That will be all you will ever get out of him.
Fanaticism and superstition took centuries to develop in the masses,
and now they are as strong as a necessary physiological function.
Kill these two and the crowd will have its eyes opened, and will
see truth, but not before. As to the Brahmans, India would have
been very fortunate if everything they have done were as harmless.
Let the crowds adore the muse and the spirit of harmony. This
adoration is not so very wicked, after all."
The Babu told us that in Dehra-Dun this kind of reed is planted
on both sides of the central street, which is more than a mile long.
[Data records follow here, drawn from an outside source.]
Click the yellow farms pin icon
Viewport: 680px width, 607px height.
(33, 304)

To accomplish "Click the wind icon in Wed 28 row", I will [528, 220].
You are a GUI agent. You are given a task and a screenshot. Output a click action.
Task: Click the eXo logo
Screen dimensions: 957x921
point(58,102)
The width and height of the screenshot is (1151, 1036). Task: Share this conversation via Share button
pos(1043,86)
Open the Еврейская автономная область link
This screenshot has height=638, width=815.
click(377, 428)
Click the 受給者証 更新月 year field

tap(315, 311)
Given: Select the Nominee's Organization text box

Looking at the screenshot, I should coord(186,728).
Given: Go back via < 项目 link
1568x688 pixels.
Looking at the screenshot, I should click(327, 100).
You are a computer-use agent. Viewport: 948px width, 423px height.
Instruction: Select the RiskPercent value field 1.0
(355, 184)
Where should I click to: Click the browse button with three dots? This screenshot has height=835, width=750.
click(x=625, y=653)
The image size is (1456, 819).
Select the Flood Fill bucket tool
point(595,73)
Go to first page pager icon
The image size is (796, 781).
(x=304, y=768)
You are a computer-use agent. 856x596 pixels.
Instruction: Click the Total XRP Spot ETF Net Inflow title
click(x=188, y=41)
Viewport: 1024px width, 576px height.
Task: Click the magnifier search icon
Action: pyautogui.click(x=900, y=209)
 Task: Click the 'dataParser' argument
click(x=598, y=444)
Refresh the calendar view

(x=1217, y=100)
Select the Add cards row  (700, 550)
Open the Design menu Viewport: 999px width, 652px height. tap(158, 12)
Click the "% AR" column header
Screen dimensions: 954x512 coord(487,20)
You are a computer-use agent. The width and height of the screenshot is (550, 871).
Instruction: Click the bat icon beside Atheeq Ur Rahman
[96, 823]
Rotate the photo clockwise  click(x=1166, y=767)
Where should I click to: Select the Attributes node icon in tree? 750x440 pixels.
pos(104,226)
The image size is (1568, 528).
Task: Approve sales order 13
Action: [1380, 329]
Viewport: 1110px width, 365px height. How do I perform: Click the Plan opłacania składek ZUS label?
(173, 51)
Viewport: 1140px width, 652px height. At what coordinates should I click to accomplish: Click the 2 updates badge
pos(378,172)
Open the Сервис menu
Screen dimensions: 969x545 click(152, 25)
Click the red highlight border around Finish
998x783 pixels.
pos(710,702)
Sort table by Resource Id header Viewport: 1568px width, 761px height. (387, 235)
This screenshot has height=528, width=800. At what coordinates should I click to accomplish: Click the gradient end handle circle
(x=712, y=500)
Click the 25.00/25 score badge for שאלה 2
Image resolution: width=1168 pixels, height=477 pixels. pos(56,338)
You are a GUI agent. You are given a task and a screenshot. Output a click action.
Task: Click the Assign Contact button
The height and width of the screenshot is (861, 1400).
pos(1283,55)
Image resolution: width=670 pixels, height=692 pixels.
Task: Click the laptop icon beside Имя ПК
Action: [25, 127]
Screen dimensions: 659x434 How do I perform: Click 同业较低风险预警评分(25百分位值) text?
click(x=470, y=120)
The buildings prevent the free action of the wind, and so the sounds
are heard only in time of east wind, which is very rare. A year
ago Swami Dayanand happened to camp off Dehra-Dun. Crowds of people
gathered round him every evening. One day he delivered a very
powerful sermon against superstition. Tired out by this long,
energetic speech, and, besides, being a little unwell, the Swami
sat down on his carpet and shut his eyes to rest as soon as the
sermon was finished. But the crowd, seeing him so unusually quiet
and silent, all at once imagined that his soul, abandoning him in
this prostration, entered the reeds - that had just begun to sing
their fantastical rhap-sody - and was now conversing with the gods
through the bamboos. Many a pious man in this gathering, anxious
to show the teacher in what fulness they grasped his teaching and
how deep was their respect for him personally, knelt down before
the singing reeds and performed a most ardent puja.
"What did the Swami say to that?"
"He did not say anything.... Your question shows that you don't
know our Swami yet," laughed the Babu. "He simply jumped to his
feet, and, uprooting the first sacred reed on his way, gave such
a lively European bakshish (thrashing) to the pious puja-makers,
that they instantly took to their heels. The Swami ran after them
for a whole mile, giving it hot to everyone in his way. He is
wonderfully strong is our Swami, and no friend to useless talk, I
can tell you."
"But it seems to me," said the colonel, "that that is not the right
way to convert crowds. Dispersing and frightening is not converting."
"Not a bit of it. The masses of our nation require peculiar treatment....
Let me tell you the end of this story. Disappointed with the effect
of his teachings on the inhabitants of Dehra-Dun, Dayanand Saraswati
went to Patna, some thirty-five or forty miles from there.